We finished our food in a few gulps because we wanted to head over to the Dance Hall Theater, where a band that was advertised as looking and sounding exactly like the Beatles was going to be performing in ten minutes. One of my earliest childhood crushes, Bozo the Clown, also was supposed to be appearing somewhere in the park that night, but I figured I’d look for him later.

Musically, the Beatles impersonators were good, but they sounded more like a band playing Beatles’ songs rather than like the Beatles themselves. They also were so loud, my already abused ears began to hurt again.

Visually, the band members looked nothing like the Beatles…not in height nor weight, and especially not in the bad wigs a couple of them were wearing. The guy who was supposed to be George had Ringo’s nose, and the guy who was supposed to be Paul was wearing so much makeup, his eyebrows looked like black versions of McDonald’s golden arches, and his cheeks like two big red sunsets.

“I think the guy who’s portraying Paul also doubles as Bozo to save the park some money,” my husband whispered to me, making me dissolve into giggles and causing the woman in front of me to turn around and glare at me.

By the time the concert ended, my husband was ready to head home. “But I’ve been on only two rides!” I protested. “Let me go on just one more, okay?”

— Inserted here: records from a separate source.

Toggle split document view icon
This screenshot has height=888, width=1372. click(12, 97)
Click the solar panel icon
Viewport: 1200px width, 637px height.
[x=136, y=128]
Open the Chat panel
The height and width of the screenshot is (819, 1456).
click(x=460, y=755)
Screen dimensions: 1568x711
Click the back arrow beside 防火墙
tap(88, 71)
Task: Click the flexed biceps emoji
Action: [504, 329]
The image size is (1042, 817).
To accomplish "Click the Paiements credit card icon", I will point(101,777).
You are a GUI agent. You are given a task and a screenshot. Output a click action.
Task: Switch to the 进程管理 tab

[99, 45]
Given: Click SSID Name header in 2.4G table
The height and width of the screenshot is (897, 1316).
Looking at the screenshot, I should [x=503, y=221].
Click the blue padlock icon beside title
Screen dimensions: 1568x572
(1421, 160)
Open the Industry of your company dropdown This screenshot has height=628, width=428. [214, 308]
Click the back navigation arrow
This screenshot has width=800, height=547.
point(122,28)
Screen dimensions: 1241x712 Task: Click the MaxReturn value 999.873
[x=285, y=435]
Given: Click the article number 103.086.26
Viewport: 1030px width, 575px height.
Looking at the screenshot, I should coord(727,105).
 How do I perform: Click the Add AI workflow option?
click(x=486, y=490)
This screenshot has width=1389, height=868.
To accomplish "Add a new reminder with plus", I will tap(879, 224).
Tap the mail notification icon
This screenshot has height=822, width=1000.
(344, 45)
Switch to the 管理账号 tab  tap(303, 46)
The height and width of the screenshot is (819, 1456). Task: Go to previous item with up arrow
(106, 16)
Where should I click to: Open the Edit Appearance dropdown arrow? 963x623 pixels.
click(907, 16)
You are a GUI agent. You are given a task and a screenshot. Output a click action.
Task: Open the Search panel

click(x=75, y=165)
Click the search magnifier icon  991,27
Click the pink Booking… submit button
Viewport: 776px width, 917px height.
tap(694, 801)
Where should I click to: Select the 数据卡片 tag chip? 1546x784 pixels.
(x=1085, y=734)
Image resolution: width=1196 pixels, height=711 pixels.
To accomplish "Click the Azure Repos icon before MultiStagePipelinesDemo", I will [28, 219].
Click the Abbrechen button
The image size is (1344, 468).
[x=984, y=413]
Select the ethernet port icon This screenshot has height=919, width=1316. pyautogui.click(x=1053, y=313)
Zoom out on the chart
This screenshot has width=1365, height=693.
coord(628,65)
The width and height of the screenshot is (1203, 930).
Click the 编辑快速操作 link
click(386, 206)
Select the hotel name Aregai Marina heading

He nodded, found another bench and plopped down on it. I bolted off to the log flume ride. I stood and watched it for a few minutes so I could judge exactly where to sit so I wouldn’t be drowned when the log-car splashed into the water, then I headed up the ramp and waited in line.

The log-cars were in constant motion, so passengers had to board them by hopping into them as they floated past. There was no time to select a seat, so I just jumped in and sat down…right in a big puddle of cold water.

The feeling of icy water being absorbed into my underwear on a chilly night had a way of taking some of the joy out of the ride. And having more water splash into the car and soak my hair and the entire front of my jeans didn’t help much either. When I, my hair limp and soggy and my jeans drenched, walked back to my husband’s bench, he laughed and said, “Having fun, dear?”

“I think I’m ready to leave now,” I said, shivering.

By the time we got home, I was chilled to the bone, my ears were sore and my stomach was feeling the effects of that prime-rib-priced burger.

It was the most fun I’ve had in a long time. I can’t wait to go back again.